#### Vorliegender Text

Die Zerstörung der CDU oder ihre Rettung? Analyse der CDU-Replik auf die “Zerstörung der CDU” (Teil 3: Klima)
(Den ersten Teil Wirtschaft und Soziales findet Ihr hier, den zweiten Teil Bildung findet Ihr hier.)
Der Youtuber Rezo hat die CDU in seinem Video scharf kritisiert. Die unbeholfenen ersten Antworten seitens der CDU/CSU selber zeigen: er hat ins Schwarze getroffen. Rezo greift die Politik der CDU unter anderen in den Themen Umwelt, Krieg, Verhältnis zur USA, Soziales wohl vorbereitet an, bringt Belege für seine Kritik und argumentiert zwar in Jugendsprache – der Sprache seines Publikums – und polemisch, jedoch in der Sache klar, nachvollziehbar und korrekt. Interessant ist jetzt, wie die CDU/CSU mit der Kritik umgeht. Sie hat nun eine öffentliche Stellungnahme zur Kritik Rezos verfasst. Schauen wir uns diese Stellungnahme einmal genau an. (Teil 3)

########
#### Extrahiertes Material

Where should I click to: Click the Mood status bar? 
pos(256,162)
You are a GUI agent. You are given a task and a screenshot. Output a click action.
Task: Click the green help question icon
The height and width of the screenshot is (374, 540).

########

Zielsetzung 1 =
Was hat die CDU/CSU laut dem Text über die CDU-Replik inzwischen zur Kritik Rezos verfasst?
Zielsetzung 2 =
Führen Sie den Text über die CDU-Replik im Anschluss an seinen letzten Satz weiter.
Die Einträge sind für die Bearbeitung nicht erforderlich.

Schriftliche Antwort 1 =
Eine öffentliche Stellungnahme zur Kritik Rezos.

Schriftliche Antwort 2 =
Rezo hat Recht: Die AfD ist die einzige Partei in Deutschland, die den menschengemachten Klimawandel leugnet. Die CDU hat das Problem Klimawandel hingegen schon sehr früh erkannt und große Anstrengungen unternommen, gemeinsam mit anderen Ländern beim Klimaschutz voranzukommen. Denn: Klimawandel ist ein weltweites Problem.
Da sind sich wohl alle (ausser die “AfD”) einig.
Deutschland muss mit gutem Beispiel vorangehen, doch alleine kann es das Klima nicht retten. Deutschland ist für 2,3 Prozent der weltweiten CO2-Emissionen verantwortlich, China für 28 Prozent und die USA für 15 Prozent (https://www.spiegel.de/wissenschaft/mensch/klimakonferenz-in-katowice-wer-ist-klimasuender-nummer-eins-a-1241962.html). Das bedeutet: Wenn es Deutschland gelänge seine Emissionen innerhalb von acht Jahren linear auf null zu fahren und der Rest der Welt „Business as usual“ betriebe, würde sich der angesprochene Zeitpunkt, ab dem das 1,5 Grad-Ziel verfehlt wird, lediglich von Neujahr 2028 auf Anfang Februar 2028 verlagern. Das entbindet uns nicht von der Pflicht selbst etwas zu tun – zeigt aber umso mehr, dass alle mitmachen müssen.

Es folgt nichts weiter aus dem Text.